━━━━━ Record set
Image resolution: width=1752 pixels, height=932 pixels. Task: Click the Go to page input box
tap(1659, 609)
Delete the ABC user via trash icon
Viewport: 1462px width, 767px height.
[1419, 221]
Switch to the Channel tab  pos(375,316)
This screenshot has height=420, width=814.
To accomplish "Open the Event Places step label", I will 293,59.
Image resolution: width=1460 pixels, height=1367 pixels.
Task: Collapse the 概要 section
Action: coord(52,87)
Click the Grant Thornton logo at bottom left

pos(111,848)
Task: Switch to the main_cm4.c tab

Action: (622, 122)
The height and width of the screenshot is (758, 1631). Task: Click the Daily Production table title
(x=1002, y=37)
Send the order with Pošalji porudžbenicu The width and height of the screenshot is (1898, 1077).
━━━━━━━━━━
▶ [What is being asked]
Give every line of the listing again. Keep each one exact.

▶ [Solution]
Image resolution: width=1752 pixels, height=932 pixels. Task: Click the Go to page input box
tap(1659, 609)
Delete the ABC user via trash icon
Viewport: 1462px width, 767px height.
[1419, 221]
Switch to the Channel tab  pos(375,316)
This screenshot has height=420, width=814.
To accomplish "Open the Event Places step label", I will 293,59.
Image resolution: width=1460 pixels, height=1367 pixels.
Task: Collapse the 概要 section
Action: coord(52,87)
Click the Grant Thornton logo at bottom left

pos(111,848)
Task: Switch to the main_cm4.c tab

Action: (622, 122)
The height and width of the screenshot is (758, 1631). Task: Click the Daily Production table title
(x=1002, y=37)
Send the order with Pošalji porudžbenicu The width and height of the screenshot is (1898, 1077).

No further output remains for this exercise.